Celeste giggled as she chewed a piece of grass taken from the hay bale she sat on. The hay wagon bounced its way down the road pulled by the powerful green Oliver 1650 tractor. We loved bringing in a load of hay. It was the best reward to follow the hard work of throwing the heavy bales on the wagon, the careful stacking to fit a full load and not lose any on the way home. The ride on top of the load was our favorite part of the job. It was a ride no carnival or parade could match. The summer sun tanned your back while a cooling breeze in your face wiped the sweat away. The view of the countryside from thirty feet up on a moving stack of bundled grass made the work seem worthwhile.
Today, Grandpa drove and Grandma rode on top with us kids. Cousin Michael was experiencing his first trip on the swaying bales. He looked a little nervous as he peered over the edge of the wagon to see the road moving past at 15 miles per hour. The load was extra high on this trip.
It was the last one of the day. Every single bale had been crammed on the high-sided wood-frame wagon to avoid another trip to pick up a few bales. All we had to do now was get them in the loft before the afternoon was gone. Then we would sit on the milk room concrete porch, drink cold, fresh milk, and eat some of Grandma’s chocolate chip brownies. Yum!
As the tractor slowed to make the turn into the driveway, we ducked under the overhead power lines and looked back at the wisps of hay drifting off the load into the summer breeze. The wagon creaked and groaned under the strain of the load.
Cousin Michael said, “It sounds like this old thing is going to break.”
We laughed at him as Grandma answered, “It’s sounded like this for fifteen years. This old wagon will probably be here long after you grow up.”

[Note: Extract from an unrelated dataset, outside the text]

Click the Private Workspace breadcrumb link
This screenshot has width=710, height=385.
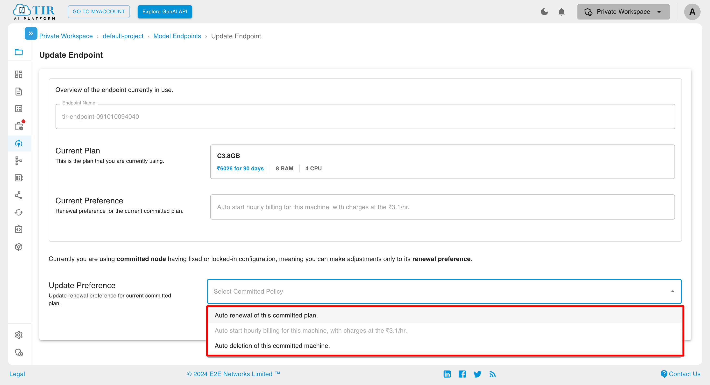pos(66,36)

As the tractor made the gradual turn to go around the back side of the barn, the wagon bounced on the gravel and groaned some more. Another turn, the heavily loaded wagon leaned, hit another bump followed by a loud “SNAP!” and we were thrown over the left side of the wagon as it tipped over! Hay bales dumped around us in an avalanche. Celeste got buried by twenty or so bundles and was screaming so loud we thought she was going to die. Mom and Grandma dug her out and saw she was unhurt, just very scared. I wasn’t so lucky. Cousin Michael’s chin had hit me in the back of the head as we fell. Blood soaked my shirt and it was a long time before hair grew back through the scab that formed.
Later, after all the injuries were treated and the hay finally put away, we did get to sit on the milk room porch and drink ice-cold fresh milk. We even made some ice cream.
Cousin Michael couldn’t resist telling Grandma, “I told you it was going to break.”